You know you are at a schools' matinee when the house lights go down, and someone goes "shush", and then dozens of other children round the auditorium go "shush", "shush", "shush", "shush". Here, you feel, is a quick, responsive audience: the sort that will react well to a bright, buoyant, multicultural approach to Shakespeare.
In Jatinder Verma's fun-looking production of A Midsummer Night's Dream for Tara Arts, the Asian theatre company celebrating its 20th anniversary, Western and Eastern styles are joined in a style that they call "Binglish". It's a bit of everything really. Magdalen Rubalcava's set is painted with a day-glo brightness. Puck (David Baker) sits high up on a bicycle seat at the intersection of two ladders. The mechanicals arrive as a hyperactive bunch dancing with chairs above their heads. When Bottom (Nizwar Karanj) turns into an ass, he rides round on rollerskates, with a dog- lead for a tail. When Peter Quince (Richard Santhiri) delivers his prologue for the mechanicals' play, he does it as a rap number. This is Shakespeare with teeth and smiles.
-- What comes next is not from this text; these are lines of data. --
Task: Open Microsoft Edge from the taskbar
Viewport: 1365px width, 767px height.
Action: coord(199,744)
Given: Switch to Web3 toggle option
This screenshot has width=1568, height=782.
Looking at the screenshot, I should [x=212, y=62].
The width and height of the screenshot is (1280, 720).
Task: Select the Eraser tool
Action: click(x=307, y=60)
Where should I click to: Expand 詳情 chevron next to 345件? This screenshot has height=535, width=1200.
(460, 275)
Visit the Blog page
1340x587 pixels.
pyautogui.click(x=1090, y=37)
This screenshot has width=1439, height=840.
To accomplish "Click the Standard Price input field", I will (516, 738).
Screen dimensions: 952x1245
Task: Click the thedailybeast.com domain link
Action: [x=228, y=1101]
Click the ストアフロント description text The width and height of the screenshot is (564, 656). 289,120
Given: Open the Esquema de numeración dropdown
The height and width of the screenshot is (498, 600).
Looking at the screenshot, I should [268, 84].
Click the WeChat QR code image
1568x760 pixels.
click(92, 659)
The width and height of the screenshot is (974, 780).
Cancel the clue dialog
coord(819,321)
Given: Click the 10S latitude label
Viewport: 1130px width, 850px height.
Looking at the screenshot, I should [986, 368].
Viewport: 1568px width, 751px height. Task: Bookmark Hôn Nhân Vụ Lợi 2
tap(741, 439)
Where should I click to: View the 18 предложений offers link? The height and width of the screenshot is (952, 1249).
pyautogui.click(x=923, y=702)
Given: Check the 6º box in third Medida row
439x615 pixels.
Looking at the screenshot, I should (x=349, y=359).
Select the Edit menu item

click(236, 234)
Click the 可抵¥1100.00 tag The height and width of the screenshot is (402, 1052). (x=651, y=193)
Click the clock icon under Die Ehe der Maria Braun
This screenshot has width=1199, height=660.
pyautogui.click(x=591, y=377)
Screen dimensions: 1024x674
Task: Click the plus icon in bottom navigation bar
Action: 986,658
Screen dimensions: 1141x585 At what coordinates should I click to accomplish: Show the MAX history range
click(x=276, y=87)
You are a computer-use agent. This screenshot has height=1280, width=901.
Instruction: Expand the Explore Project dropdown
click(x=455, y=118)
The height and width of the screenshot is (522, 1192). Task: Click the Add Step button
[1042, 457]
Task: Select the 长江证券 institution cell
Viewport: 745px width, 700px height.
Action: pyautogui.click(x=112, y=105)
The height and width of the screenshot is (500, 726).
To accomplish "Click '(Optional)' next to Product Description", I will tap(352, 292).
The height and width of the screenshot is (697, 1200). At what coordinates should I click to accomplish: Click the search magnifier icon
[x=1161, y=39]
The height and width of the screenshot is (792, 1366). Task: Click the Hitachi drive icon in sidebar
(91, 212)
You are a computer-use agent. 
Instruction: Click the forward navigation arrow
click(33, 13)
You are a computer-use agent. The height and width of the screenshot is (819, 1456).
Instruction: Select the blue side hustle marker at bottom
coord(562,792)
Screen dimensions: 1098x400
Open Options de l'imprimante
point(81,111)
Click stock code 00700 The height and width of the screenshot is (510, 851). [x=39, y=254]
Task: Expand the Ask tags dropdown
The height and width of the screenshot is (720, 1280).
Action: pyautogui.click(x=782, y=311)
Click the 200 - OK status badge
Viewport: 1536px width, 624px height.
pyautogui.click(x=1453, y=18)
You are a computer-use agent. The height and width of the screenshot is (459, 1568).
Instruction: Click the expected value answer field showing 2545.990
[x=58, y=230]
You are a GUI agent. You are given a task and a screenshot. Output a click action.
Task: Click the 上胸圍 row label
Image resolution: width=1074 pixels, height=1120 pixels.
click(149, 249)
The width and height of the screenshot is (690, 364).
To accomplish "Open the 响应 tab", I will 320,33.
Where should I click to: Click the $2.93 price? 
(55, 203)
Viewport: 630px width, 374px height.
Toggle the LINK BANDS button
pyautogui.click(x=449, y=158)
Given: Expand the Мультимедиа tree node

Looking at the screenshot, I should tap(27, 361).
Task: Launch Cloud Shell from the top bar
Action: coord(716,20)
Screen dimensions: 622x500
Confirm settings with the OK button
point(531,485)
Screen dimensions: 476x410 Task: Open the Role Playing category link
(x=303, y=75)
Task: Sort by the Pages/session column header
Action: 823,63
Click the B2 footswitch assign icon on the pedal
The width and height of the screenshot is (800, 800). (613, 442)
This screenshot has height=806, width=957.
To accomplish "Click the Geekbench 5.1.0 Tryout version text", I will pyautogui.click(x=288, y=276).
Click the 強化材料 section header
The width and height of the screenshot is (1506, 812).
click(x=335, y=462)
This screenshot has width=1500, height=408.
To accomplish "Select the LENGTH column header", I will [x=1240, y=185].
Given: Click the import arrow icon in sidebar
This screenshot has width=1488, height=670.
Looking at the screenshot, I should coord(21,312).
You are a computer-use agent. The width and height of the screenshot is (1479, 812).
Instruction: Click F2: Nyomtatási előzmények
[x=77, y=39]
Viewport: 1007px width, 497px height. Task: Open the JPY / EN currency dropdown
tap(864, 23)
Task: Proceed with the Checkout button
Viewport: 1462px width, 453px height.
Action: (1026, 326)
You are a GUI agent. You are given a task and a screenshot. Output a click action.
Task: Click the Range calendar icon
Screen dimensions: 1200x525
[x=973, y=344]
There are certainly some laughs. The biggest - which was followed by a flurry of whispers and giggles - came when Titania (Pauline Black) lay down and ran her foot up the inside of Bottom's thigh. But as this Dream unfolds, the funny stuff becomes a nuisance. Titania speaks of the discord that has followed her dispute with Oberon (Vincent Ebrahim) and sings part of the speech. Helena (Sarah D'Arcy) protests that the other lovers mock her, while Oberon and Puck lie on green springboards beside her, blowing bubbles. These cheerful bits of business make it harder to follow the twists of the story. When Lysander (John Leary) woke and suddenly declared his love for Helena - a volte face that usually causes a stir - the matinee audience sat in silence as if the plot had passed them by.
The English Touring Theatre's production of Henry IV Part One and Two, which opened last year, arrives for four weeks at the Old Vic. Timothy West gives an impressive Falstaff, his bulky figure belying a nimble precise mind. As Hal, his slimmer son, Samuel West, grows in authority and assurance across the two evenings, and Paterson Joseph makes a notably fiery Hotspur. Stephen Unwin's unfussy production allows these figures to stand out - as in relief - against a fairly dull background.